— Start MATERIAL PROVIDED —
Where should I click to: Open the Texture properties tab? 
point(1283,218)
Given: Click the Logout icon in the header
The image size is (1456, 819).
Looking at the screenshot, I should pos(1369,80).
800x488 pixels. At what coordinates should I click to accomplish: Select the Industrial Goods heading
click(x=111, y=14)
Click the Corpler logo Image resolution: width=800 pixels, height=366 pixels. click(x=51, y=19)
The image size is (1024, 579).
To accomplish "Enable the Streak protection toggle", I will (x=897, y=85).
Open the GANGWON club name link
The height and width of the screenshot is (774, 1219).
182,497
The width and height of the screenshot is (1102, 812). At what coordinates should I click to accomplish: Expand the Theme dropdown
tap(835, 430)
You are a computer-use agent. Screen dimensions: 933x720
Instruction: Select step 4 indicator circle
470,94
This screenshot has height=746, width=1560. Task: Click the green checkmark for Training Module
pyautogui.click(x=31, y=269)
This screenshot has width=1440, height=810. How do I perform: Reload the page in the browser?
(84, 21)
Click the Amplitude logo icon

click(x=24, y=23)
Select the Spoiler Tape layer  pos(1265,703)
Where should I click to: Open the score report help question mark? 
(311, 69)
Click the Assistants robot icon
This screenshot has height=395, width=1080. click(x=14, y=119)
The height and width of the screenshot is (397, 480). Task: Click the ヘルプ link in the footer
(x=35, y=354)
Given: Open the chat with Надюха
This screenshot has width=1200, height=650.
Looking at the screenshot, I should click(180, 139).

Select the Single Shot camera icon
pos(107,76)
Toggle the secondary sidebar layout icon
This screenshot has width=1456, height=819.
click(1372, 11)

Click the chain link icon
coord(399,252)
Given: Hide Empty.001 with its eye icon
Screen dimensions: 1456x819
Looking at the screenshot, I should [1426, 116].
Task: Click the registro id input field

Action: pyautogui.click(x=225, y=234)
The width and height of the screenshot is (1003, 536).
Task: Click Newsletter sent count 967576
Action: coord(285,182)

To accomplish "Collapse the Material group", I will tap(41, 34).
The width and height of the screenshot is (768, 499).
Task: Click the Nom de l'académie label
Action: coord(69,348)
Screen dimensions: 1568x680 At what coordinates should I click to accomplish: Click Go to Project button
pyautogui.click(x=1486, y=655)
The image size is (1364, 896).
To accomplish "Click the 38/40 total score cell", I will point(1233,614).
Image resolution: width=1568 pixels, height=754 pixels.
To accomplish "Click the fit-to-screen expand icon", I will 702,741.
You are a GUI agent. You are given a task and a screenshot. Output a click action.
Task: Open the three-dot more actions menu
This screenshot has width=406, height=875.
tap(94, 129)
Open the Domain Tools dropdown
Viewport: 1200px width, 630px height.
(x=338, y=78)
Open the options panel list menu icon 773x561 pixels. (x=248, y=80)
— End MATERIAL PROVIDED —
THE REQUEST: Please return all of the records above, reproducing each line word for word and in the same order.

SOLUTION:
Where should I click to: Open the Texture properties tab? 
point(1283,218)
Given: Click the Logout icon in the header
The image size is (1456, 819).
Looking at the screenshot, I should pos(1369,80).
800x488 pixels. At what coordinates should I click to accomplish: Select the Industrial Goods heading
click(x=111, y=14)
Click the Corpler logo Image resolution: width=800 pixels, height=366 pixels. click(x=51, y=19)
The image size is (1024, 579).
To accomplish "Enable the Streak protection toggle", I will (x=897, y=85).
Open the GANGWON club name link
The height and width of the screenshot is (774, 1219).
182,497
The width and height of the screenshot is (1102, 812). At what coordinates should I click to accomplish: Expand the Theme dropdown
tap(835, 430)
You are a computer-use agent. Screen dimensions: 933x720
Instruction: Select step 4 indicator circle
470,94
This screenshot has height=746, width=1560. Task: Click the green checkmark for Training Module
pyautogui.click(x=31, y=269)
This screenshot has width=1440, height=810. How do I perform: Reload the page in the browser?
(84, 21)
Click the Amplitude logo icon

click(x=24, y=23)
Select the Spoiler Tape layer  pos(1265,703)
Where should I click to: Open the score report help question mark? 
(311, 69)
Click the Assistants robot icon
This screenshot has height=395, width=1080. click(x=14, y=119)
The height and width of the screenshot is (397, 480). Task: Click the ヘルプ link in the footer
(x=35, y=354)
Given: Open the chat with Надюха
This screenshot has width=1200, height=650.
Looking at the screenshot, I should click(180, 139).

Select the Single Shot camera icon
pos(107,76)
Toggle the secondary sidebar layout icon
This screenshot has width=1456, height=819.
click(1372, 11)

Click the chain link icon
coord(399,252)
Given: Hide Empty.001 with its eye icon
Screen dimensions: 1456x819
Looking at the screenshot, I should [1426, 116].
Task: Click the registro id input field

Action: pyautogui.click(x=225, y=234)
The width and height of the screenshot is (1003, 536).
Task: Click Newsletter sent count 967576
Action: coord(285,182)

To accomplish "Collapse the Material group", I will tap(41, 34).
The width and height of the screenshot is (768, 499).
Task: Click the Nom de l'académie label
Action: coord(69,348)
Screen dimensions: 1568x680 At what coordinates should I click to accomplish: Click Go to Project button
pyautogui.click(x=1486, y=655)
The image size is (1364, 896).
To accomplish "Click the 38/40 total score cell", I will point(1233,614).
Image resolution: width=1568 pixels, height=754 pixels.
To accomplish "Click the fit-to-screen expand icon", I will 702,741.
You are a GUI agent. You are given a task and a screenshot. Output a click action.
Task: Open the three-dot more actions menu
This screenshot has width=406, height=875.
tap(94, 129)
Open the Domain Tools dropdown
Viewport: 1200px width, 630px height.
(x=338, y=78)
Open the options panel list menu icon 773x561 pixels. (x=248, y=80)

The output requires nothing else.